Mauro Micheli: Non è solo la trasposizione della passione dell’arte sulle barche. Piuttosto, è l’allenamento all’estetica – dall’arte antica all’arte contemporanea – che confluisce nel lavoro. Come nell’opera d’arte c’è un bilanciamento di chiari e di scuri, allo stesso modo in una barca c’è un bilanciamento tra gli scuri delle vetrate e i chiari del metallizzato. Il metallizzato non è solo un colore: è l’enfatizzazione della superficie sulla quale andiamo a lavorare. Jeff Koons, per esempio, realizza quelle sculture che sembrano palloni, ma in realtà sono in acciaio perfettamente lavorato e verniciato. È proprio per il nostro modo di lavorare che ci vengono in mente le associazioni con l’arte. Ma puoi avere degli stimoli anche passeggiando in una città nuova o in un supermercato nuovo, puoi vedere un colore nuovo, magari sul packaging di un prodotto, e così ti viene in mente un contrasto cromatico. Le fonti d’ispirazione sono tutte intorno a noi: per esempio, adesso trovo ispirazione andando in montagna in Alto Adige.
Parliamo, invece, delle vostre esperienze all’estero. Negli ultimi anni vivete tra Bergamo, Miami e Dubai. Quali opportunità offre il contesto internazionale?
Mauro Micheli: Uscire dalla realtà italiana, dal contesto provinciale, ci aiuta ad aprire la mente. Abbiamo cercato di viaggiare sempre, ad esclusione dei periodi di lockdown della pandemia.
Sergio Beretta: Oltre allo stimolo creativo, è utile per comprendere i vari mercati. Se è pur vero che il cliente per cui lavoriamo è italiano, la produzione comunque si deve adattare a un pubblico più eterogeneo e internazionale. Vivendo all’estero, riusciamo a capire direttamente le esigenze degli armatori in varie zone del mondo.
Quale impressione avete ricavato dal mercato americano e mediorientale?

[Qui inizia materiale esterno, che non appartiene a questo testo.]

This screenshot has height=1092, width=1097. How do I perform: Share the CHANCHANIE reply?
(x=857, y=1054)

Mauro Micheli: Gli americani si stanno orientando su uno stile un po’ più raffinato, si stanno “europeizzando”. Anche all’ultimo Boat Show le barche Riva hanno avuto un bel ritorno economico.

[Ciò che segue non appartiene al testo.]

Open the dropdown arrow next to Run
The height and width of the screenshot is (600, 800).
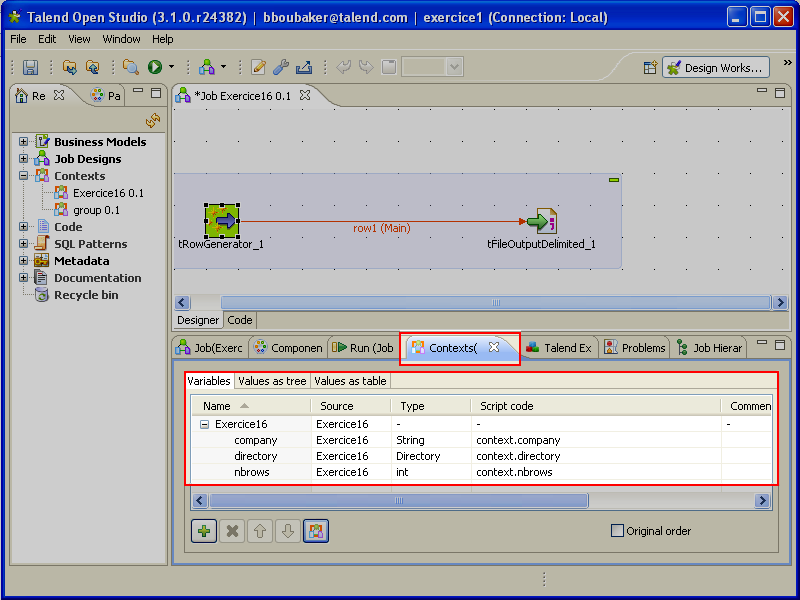pyautogui.click(x=171, y=67)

Sergio Beretta: Il mercato americano è molto più evoluto di quello orientale: è molto più orientato al leisure, al divertimento, al trovarsi con gli amici. Gli americani fanno le feste in barca così come nelle loro ville in riva al mare. Per questo le loro barche sono tutte aperte. Al contrario, le barche dei clienti mediorientali sono chiuse come le loro case: non si deve capire cosa succede all’interno. Sono due culture diverse, che si differenziano anche nel modo di vivere la barca e il mare.
Recentemente, proprio a Miami, avete svelato il progetto del superyacht in costruzione a La Spezia, il 130′ Bellissima, che sarà consegnato al suo armatore nel 2023. Cosa ci dite di questa imbarcazione?
Mauro Micheli: Bellissima è una barca dalle linee perfettamente bilanciate.
Sergio Beretta: È un 40 metri che ha tutti gli stilemi delle barche classiche Riva ed ha già riscontrato un notevole successo ancor prima del suo debutto: praticamente è stata venduta sulla carta. È anche vero che questa è una taglia per cui c’è molto mercato adesso, però si vede che è anche piaciuta.
E per quanto riguarda i progetti futuri? State lavorando sempre nel segmento dei superyacht o in cantiere avete qualche barca più piccola?
Mauro Micheli: Riva presenta l’imbarcazione prima all’armatore e poi al pubblico, quindi non possiamo svelarvi nulla. Al Cannes Yachting Festival sicuramente avremo delle novità.
[L’intervista è stata realizzata prima del Cannes Yachting Festival. In quest’occasione il cantiere ha presentato il Riva Anniversario, che sarà prodotto solo in 18 unità, insieme al Riva 76′ Bahamas Super e al Riva 102′ Corsaro Super].